What If Our Obsession with Progress Is the Very Thing Preventing Musical Growth?
On slowing down, listening deeply, and learning without measuring.
We’re trained to measure progress — in tempo markings, minutes practiced, or repertoire learned. But what if those measurements distort more than they reveal? In the slow work of classical guitar, the things that matter most often resist quantification. This essay examines how our fixation on “getting better” can actually hinder our growth as musicians.
There’s a quiet tyranny that creeps into the practice room: the obsession with progress. It starts innocently enough — the wish to improve, to master difficult passages, to make visible progress. But gradually, the act of making music becomes subordinate to the measurement of it. The metronome becomes a scorekeeper, the repertoire list a productivity chart, and the daily session another task to be completed.
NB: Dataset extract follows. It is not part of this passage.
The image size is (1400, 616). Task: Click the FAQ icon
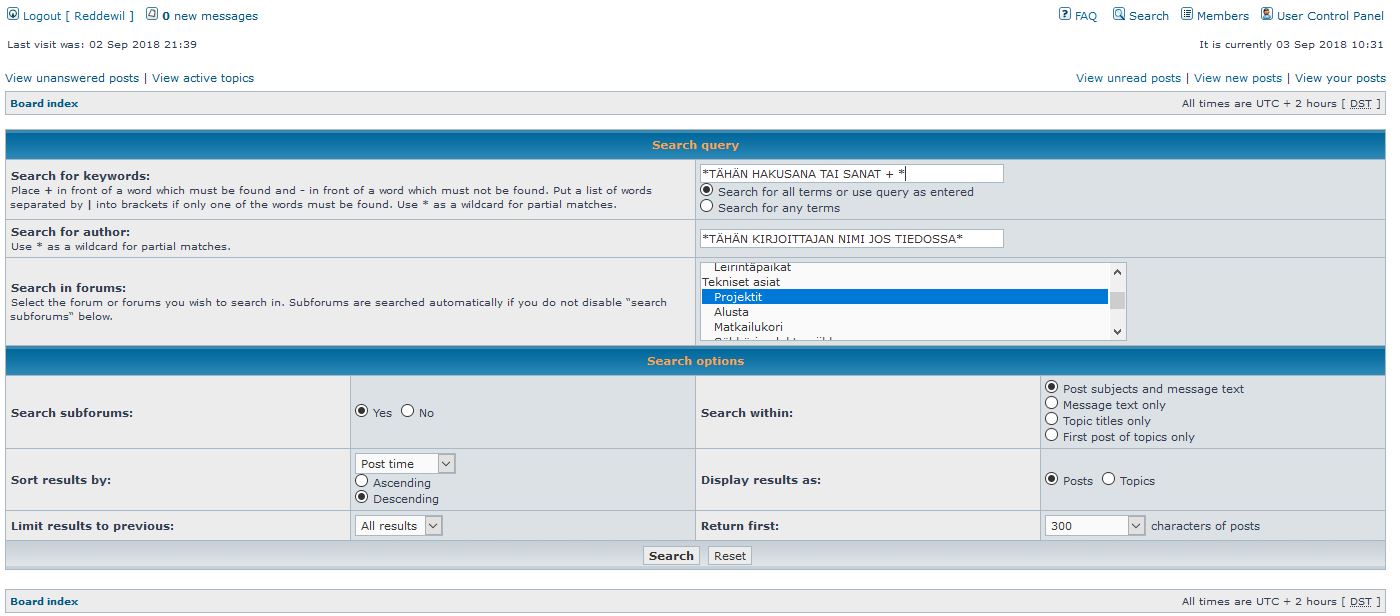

Yet the classical guitar resists this kind of control. It’s a slow instrument, a patient one. It demands subtlety, repetition, and an attention that deepens rather than speeds up. Its progress is cyclical, not linear. Some days everything feels effortless; the next, nothing works at all. In a culture that prizes efficiency and visible results, that rhythm can feel unbearable.
Growth in music rarely announces itself. It happens quietly, beneath the surface, while we’re busy counting the wrong things.
We like to imagine progress as a neat upward line — a predictable slope toward mastery. But artistry doesn’t follow that geometry. It unfolds more like the seasons: gradual shifts, long plateaus, brief moments of clarity. There are stretches when nothing changes for weeks, and then, suddenly, a tone opens up, a phrase makes sense, a technical hurdle disappears. Those moments aren’t random; they’re the flowering of slow, unseen work that the player has often stopped believing in.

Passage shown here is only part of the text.